Hacía frío esta mañana, cuando salí a dar mi paseo diario por los senderos de la Aldehuela. Todavía asomaban sus cabezas las atracciones de la feria, y las caravanas guardaban un silencio absoluto, y, aún conservaban el orden, que les habían trazado los municipales. Nadie se asomaba a sus ventanillas, posiblemente, porque no tenían nada que ver, pues ni lo pájaros se entretenían en armonizar su sueño.
Me detuve ante una parcela de escarolas, que se recreaba con el cosquilleo que el sol prendía en las gotas de escarcha, preludio del otoño que termina de estrenarse. Intermitentemente, me cruzaba con alguna pareja, que también obedecía el consejo médico de desperezar los músculos, al menos, una hora al día. Se cruzó conmigo un camión grande, lleno de graba, que servirá para ultimar la rampa de la mastodóntica pasarela, que unirá la margen de acá del río con la isla y Santa Marta; y espantó, también, una pequeña piara de ovejas, que arrebañaba las puntas de un hierbajo verde, que había brotado, a la vera del camino, al amor de las lluvias de la última tormenta. Y, con estas, me interné en el recinto natural y proseguí mi terapia; iba solo, como casi siempre; miento, esta mañana me acompañaba mi sombra como casi todos los días, me percaté de ello, porque el sol me fustigaba la espalda y me proyectaba contra el suelo polvoriento. Mi sombra era oscura y braceaba y gesticulaba como yo. Avanzaba como queriendo hacerme de liebre, e iba a mi ritmo; y, a veces, los árboles la partían en pedazos, cuando se filtraba entre las rendijas de las ramas, como si fuera un puzle claroscuro o moteado. Y cuando los árboles no me dejaban distraer con el jugueteo pausado de mi sombra o de mi media sombra, mi mente se concentraba y pensaba en cosas: unas importantes, y otras, intrascendentes, el caso es que mi mente también seguía el consejo del médico y hacía su terapia. El olivo me enseñaba ya sus racimos de aceitunas en ciernes y, de mi izquierda, me venía el ruido molesto de las máquinas que desmochaban los retoños y la broza reseca, que afeaba los entresijos de la alameda; y, en el río, atisbé una panda de patos que alimentaba, opíparamente, un gentil personaje desde la orilla. Ya se habían desmantelado los chiringuitos, y recogido todos sus avíos y achiperres.
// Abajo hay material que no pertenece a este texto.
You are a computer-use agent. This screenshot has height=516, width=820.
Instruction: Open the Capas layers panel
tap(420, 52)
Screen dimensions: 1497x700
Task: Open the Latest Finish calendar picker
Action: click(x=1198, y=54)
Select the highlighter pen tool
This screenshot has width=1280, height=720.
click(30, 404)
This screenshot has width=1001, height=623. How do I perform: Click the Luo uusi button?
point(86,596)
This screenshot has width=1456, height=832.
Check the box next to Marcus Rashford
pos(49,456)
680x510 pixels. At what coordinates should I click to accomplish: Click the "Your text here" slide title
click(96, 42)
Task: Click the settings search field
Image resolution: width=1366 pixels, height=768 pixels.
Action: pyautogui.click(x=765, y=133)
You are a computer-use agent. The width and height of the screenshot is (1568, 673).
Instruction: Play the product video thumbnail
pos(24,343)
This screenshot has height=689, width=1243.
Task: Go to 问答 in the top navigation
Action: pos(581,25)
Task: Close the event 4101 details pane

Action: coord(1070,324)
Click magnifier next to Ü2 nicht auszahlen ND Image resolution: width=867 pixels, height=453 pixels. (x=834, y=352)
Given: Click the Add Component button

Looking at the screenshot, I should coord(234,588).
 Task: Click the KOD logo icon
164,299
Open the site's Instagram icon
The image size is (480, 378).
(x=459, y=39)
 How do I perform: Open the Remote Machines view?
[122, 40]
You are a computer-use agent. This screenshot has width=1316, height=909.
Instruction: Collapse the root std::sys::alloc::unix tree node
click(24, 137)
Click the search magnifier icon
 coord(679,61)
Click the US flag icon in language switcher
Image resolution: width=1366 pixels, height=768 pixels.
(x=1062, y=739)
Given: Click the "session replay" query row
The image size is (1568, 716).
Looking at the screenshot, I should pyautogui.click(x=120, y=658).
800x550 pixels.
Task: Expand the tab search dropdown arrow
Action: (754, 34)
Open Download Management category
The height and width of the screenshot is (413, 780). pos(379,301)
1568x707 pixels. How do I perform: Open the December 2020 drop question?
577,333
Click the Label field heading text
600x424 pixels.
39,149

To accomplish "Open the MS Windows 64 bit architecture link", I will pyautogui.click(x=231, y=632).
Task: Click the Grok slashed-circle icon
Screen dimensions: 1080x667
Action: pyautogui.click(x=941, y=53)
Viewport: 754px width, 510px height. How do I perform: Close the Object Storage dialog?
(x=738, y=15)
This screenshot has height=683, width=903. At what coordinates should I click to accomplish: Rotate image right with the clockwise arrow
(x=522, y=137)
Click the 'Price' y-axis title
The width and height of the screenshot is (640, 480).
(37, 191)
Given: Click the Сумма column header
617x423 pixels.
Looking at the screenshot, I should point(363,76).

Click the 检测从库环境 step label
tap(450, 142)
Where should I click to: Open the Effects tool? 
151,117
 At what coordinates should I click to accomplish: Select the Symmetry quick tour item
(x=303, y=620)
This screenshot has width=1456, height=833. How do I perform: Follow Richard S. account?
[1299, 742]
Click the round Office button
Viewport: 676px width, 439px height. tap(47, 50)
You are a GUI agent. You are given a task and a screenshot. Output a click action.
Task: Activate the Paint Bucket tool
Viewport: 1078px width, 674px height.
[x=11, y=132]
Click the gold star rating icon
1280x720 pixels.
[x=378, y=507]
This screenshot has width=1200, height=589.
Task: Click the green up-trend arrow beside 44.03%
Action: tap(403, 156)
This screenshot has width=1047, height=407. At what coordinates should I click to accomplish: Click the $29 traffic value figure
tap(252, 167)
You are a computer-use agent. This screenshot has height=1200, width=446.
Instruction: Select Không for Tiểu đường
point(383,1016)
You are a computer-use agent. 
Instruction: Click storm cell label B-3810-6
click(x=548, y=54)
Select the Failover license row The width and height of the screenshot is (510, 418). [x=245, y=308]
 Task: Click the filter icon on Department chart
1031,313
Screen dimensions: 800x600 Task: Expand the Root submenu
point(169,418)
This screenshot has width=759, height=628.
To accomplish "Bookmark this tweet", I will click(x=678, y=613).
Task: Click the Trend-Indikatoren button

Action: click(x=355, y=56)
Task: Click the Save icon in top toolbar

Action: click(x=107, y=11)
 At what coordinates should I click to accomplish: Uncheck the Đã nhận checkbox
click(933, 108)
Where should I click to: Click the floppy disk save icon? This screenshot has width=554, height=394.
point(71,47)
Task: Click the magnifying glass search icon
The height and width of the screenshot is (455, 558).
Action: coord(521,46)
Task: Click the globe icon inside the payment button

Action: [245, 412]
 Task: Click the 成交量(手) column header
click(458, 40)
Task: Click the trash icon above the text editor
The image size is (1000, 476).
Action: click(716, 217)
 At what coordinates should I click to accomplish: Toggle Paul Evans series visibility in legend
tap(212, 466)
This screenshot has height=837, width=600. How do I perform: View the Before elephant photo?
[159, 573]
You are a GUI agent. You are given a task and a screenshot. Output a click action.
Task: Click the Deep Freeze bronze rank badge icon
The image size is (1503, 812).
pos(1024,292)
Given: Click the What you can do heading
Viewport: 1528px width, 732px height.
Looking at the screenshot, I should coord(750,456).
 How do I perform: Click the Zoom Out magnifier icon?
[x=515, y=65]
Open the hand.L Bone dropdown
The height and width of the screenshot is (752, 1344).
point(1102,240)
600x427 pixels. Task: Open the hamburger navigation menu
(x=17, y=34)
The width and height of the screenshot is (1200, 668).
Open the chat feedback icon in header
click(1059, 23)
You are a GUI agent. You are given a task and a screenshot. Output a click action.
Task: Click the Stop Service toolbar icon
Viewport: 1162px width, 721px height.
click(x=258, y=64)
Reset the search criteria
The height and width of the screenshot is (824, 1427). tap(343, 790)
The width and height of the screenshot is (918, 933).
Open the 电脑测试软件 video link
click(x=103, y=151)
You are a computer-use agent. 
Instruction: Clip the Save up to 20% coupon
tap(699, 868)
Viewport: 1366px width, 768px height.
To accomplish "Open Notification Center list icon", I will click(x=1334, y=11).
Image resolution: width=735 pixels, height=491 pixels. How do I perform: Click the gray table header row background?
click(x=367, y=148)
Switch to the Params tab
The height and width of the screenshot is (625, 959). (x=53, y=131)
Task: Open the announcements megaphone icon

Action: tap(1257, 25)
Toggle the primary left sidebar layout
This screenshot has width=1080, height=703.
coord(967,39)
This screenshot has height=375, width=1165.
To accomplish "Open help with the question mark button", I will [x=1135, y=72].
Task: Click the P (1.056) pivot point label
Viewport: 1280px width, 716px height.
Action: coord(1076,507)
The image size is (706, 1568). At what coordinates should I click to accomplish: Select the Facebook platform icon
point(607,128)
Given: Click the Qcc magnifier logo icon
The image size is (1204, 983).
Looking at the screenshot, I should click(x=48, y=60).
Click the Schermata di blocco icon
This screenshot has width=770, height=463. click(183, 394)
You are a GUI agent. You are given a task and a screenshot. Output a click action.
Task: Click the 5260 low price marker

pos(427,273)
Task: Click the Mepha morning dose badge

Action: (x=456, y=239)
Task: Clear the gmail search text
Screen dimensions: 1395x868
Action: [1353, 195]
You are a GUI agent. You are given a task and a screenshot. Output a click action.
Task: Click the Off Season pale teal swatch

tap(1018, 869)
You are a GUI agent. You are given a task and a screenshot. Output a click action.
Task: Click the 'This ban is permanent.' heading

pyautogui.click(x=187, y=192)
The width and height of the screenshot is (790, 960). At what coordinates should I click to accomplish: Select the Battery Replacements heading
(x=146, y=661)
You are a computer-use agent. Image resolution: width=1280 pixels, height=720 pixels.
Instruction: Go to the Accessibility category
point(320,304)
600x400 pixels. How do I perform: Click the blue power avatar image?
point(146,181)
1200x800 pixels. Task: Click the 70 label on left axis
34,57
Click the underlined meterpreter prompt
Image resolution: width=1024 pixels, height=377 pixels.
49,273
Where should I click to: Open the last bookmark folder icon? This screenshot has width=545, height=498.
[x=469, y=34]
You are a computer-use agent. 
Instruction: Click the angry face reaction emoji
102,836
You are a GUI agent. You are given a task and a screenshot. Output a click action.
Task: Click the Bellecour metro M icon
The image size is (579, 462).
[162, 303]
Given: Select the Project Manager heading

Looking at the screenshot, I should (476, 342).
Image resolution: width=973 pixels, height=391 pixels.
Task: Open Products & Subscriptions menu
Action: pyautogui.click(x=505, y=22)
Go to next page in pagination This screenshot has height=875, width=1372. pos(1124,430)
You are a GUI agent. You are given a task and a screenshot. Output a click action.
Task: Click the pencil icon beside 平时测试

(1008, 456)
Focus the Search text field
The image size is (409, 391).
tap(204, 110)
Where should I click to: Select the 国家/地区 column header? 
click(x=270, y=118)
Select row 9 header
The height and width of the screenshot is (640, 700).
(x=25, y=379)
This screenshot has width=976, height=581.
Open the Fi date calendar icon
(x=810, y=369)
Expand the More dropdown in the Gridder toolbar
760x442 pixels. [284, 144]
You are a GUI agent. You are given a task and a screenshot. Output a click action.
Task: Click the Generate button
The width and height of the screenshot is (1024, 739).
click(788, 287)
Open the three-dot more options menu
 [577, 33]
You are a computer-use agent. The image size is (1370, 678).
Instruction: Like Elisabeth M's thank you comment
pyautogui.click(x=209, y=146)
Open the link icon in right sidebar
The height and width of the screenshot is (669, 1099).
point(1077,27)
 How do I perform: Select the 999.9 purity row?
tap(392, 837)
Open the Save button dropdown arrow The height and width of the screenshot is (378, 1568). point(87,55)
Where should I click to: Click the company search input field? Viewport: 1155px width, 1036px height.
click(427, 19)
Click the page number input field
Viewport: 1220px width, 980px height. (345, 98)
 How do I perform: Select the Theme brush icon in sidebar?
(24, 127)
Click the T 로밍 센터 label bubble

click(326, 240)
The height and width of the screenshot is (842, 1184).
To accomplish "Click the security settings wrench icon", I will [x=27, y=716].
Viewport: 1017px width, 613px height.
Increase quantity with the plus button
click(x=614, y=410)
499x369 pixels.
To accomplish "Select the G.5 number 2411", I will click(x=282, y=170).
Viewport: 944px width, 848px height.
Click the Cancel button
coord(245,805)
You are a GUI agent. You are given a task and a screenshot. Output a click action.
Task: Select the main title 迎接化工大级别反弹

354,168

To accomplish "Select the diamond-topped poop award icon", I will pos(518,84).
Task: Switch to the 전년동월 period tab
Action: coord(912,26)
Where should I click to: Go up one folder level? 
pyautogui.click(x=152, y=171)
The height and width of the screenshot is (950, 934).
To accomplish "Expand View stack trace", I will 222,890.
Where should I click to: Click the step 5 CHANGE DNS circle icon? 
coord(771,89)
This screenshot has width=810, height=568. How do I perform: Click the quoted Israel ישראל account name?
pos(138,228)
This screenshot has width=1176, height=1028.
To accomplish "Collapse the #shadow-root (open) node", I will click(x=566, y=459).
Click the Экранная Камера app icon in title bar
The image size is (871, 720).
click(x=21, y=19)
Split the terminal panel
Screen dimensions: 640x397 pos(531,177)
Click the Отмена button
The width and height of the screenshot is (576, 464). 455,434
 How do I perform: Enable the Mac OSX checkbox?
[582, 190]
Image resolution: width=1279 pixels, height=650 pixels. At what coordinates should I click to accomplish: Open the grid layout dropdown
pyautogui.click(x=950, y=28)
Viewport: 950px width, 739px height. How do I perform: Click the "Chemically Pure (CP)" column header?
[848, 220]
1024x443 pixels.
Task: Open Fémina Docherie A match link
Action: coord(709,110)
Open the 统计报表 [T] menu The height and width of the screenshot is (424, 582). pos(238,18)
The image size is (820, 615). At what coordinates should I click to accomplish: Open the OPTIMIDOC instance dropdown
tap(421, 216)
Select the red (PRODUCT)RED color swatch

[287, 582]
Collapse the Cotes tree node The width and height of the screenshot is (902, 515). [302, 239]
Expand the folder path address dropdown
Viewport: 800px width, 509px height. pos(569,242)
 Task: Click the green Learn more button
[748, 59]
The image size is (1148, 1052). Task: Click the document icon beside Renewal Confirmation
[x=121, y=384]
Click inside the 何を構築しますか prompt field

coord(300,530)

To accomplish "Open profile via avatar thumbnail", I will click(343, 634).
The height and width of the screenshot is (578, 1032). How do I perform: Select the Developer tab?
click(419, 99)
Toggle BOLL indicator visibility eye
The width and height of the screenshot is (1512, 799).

Y llegué a casa, y, mientras me acicalaba y me ponía de nuevo, la radio contaba las mismas cosas que ayer y las de todos los días, con la misma voz, con las mismas intenciones y con los mismos argumentos vacíos de contenido; y salí a la calle, y me topé con la actividad de todos los días, y con la misma gente, movida por los mismos afanes, anhelos, angustias y privaciones; y, dentro de este mar de ajetreo y de normalidad ordenada, concluí: las personas nos apañamos mucho mejor sin tanto cacique inútil y maleante.